Tinha como palco de ação o seu centenário campo de futebol “Estádio João Câmara”.
O bairro disputava um organizado e
eficiente campeonato, no qual se destacavam dois grandes clubes,
formadores de craques, o Palmeiras e o Racing Futebol Clube.
Nos domingos à tarde o enfrentamento
dessas duas briosas equipes levava o bairro à loucura. Era uma alegria
contagiante, que chegava em certo momento a adiar jogos oficiais do
campeonato da primeira divisão, disputado no Estádio Juvenal Lamartine.
Uma figura fez parte desse cenário.
Embora não tenha sido um craque, fez história e imortalizou-se no bairro
como um forte aliado do futebol, exímio compositor de sambas enredo;
componente e vibrante participante de Escolas de Sambas do bairro; e,
do seu jeito todo especial de levar a vida, com malemolência.
Um biotipo de pele morena, estatura
mediana, aceitável porte atlético, bigode bem tratado, sorriso perene de
bom sambista. De hábito cortês, de conversa mansa e de fácil
convencimento. Defendeu as cores rubro-negras do Clube Atlético Potiguar
(CAP), capitaneado pelo inesquecível João Machado.
Contam, os seus companheiros de equipe,
que o atleta-sambista não era muito chegado ao cumprimento de ofício;
chegava atrasado nos jogos, sempre com desculpas que envolviam problemas
de doença familiar.
Na época, ocupava a presidência do CAP
Brígido Ferreira, proprietário de frigorífico situado na margem do rio
Potengi, cria de João Machado. Figura simpática, super educado e muito
atencioso para com seus comandados.
Nunca se negou a ouvir os queixumes do
suplicante, que sempre se justificava de suas exageradas esbórnias, de
sua presença constante e participativa nas rodas de samba do bairro das
Rocas, aos problemas de doenças com a família.

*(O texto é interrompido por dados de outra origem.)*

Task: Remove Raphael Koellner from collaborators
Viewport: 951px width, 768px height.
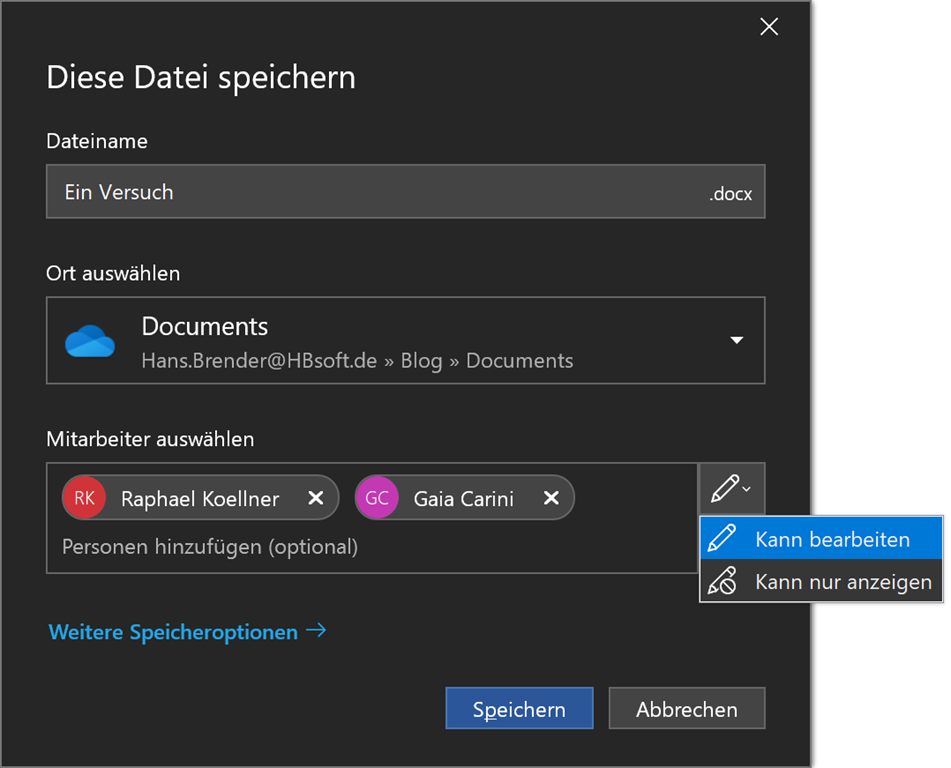Action: (x=315, y=498)
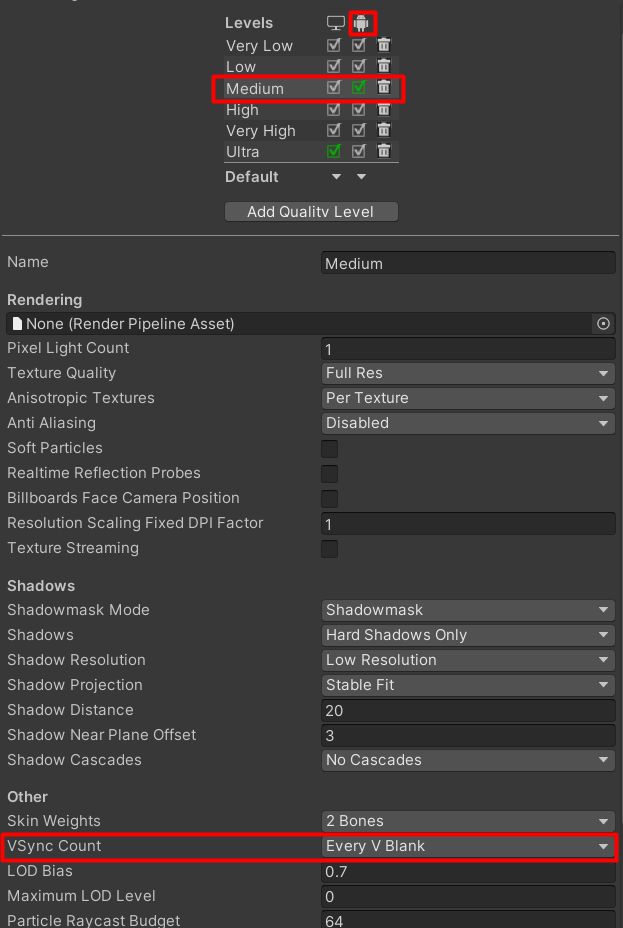
Task: Delete the Very Low quality level
Action: click(384, 45)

A história sempre se repetia, chegando a
“matar” o pai por três vezes. Mesmo assim, sempre era escutado e
atendido, levando ainda um dinheirinho para fazer frente às despesas do
fingido funeral.
Uma trégua foi dada pelo mestre. Até que surgiu uma nova investida, agora alegando a morte da mãe.

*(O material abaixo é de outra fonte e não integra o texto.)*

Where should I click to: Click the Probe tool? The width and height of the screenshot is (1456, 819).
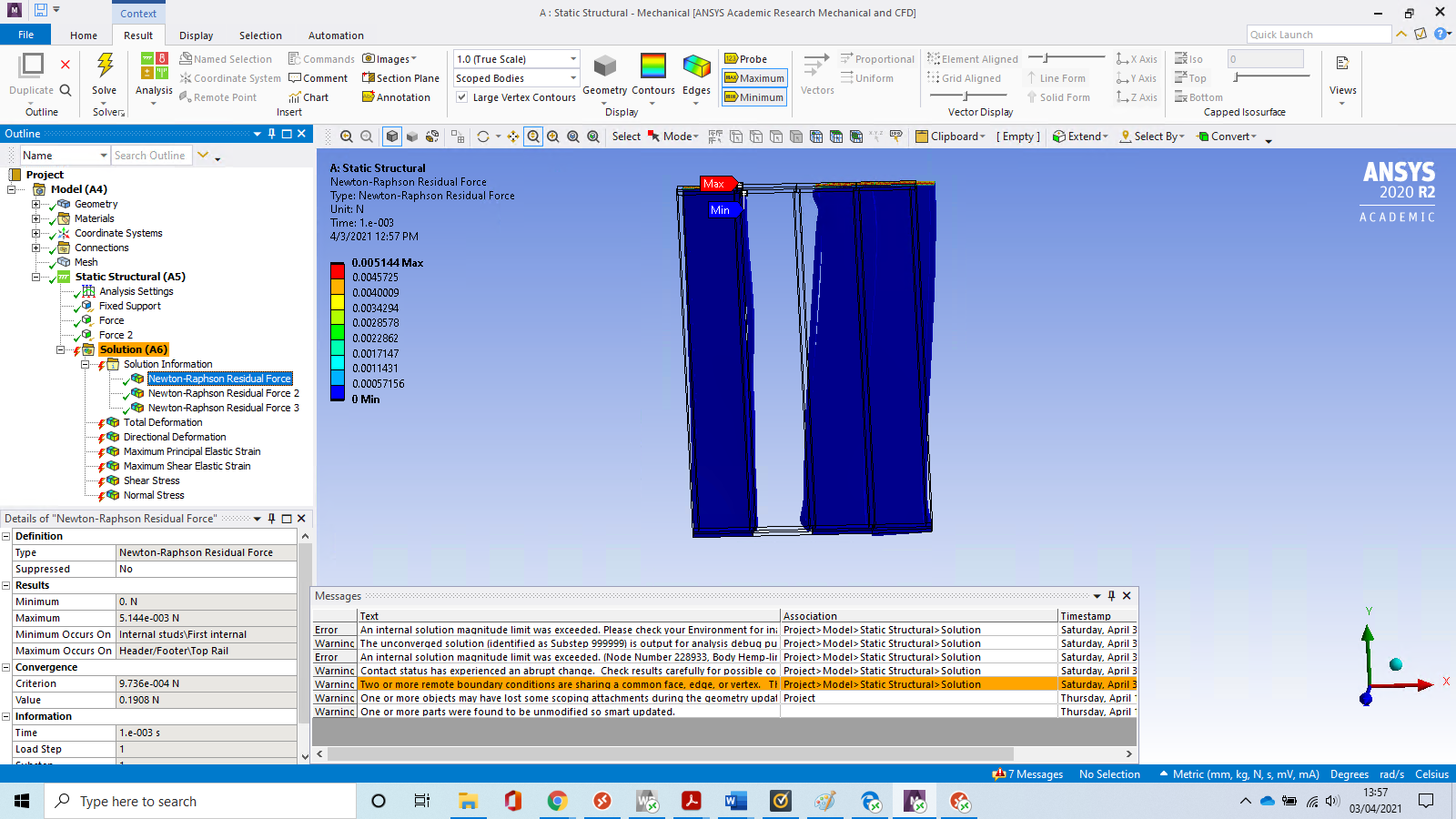pyautogui.click(x=745, y=59)
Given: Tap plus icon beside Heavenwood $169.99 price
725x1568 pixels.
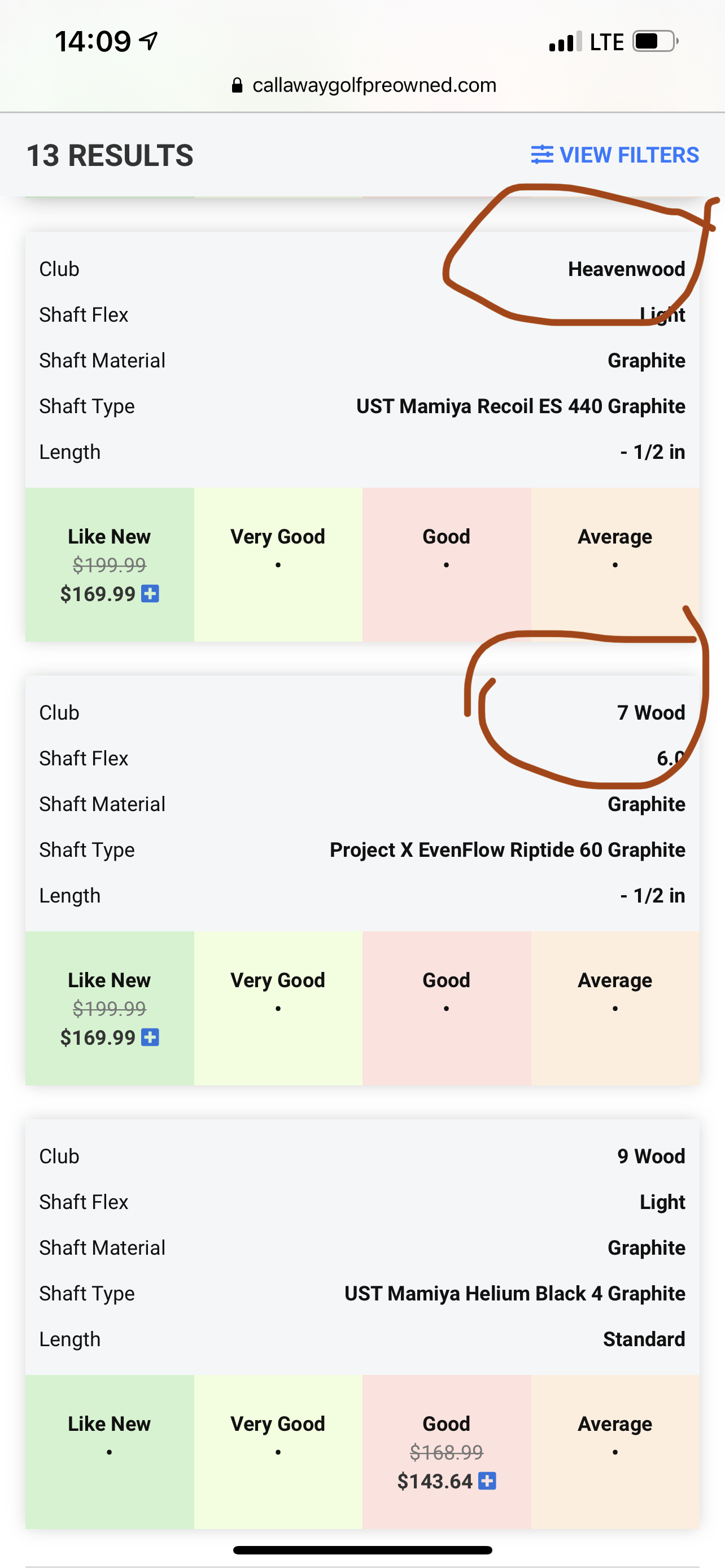Looking at the screenshot, I should [150, 593].
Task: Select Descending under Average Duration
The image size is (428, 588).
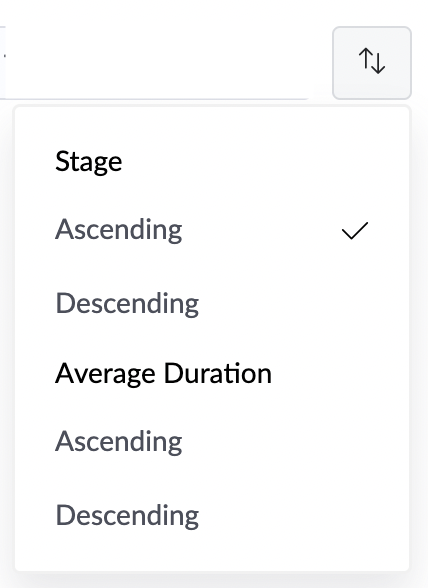Action: point(212,515)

Puxa, meu craque! Esbravejou o Presidente Brígido:
— Você já matou três vezes o seu pai;
tudo bem, você pode até não saber quem foi seu verdadeiro pai; mas, mãe,
a gente só tem uma! Inventa outra, essa não pega!
— Meu bom presidente, é que, na verdade,
eu tenho três mães: a minha mãe verdadeira, a minha de criação, todas
já falecidas, só que agora presidente, perdi a minha terceira e querida
mãe, a de leite. É muito sofrimento para uma pessoa só! Me ajude,
presidente!
O presidente não aguentou, abriu um
vasto e amplo sorriso, e lhe passou, mais uma vez, uma doação em
dinheiro para cobrir as despesas com a fementida história do funeral da
sua querida mãe de leite.
O protagonista: Lucarino Roberto de Souza, o Mestre LUCARINO (1935-1994).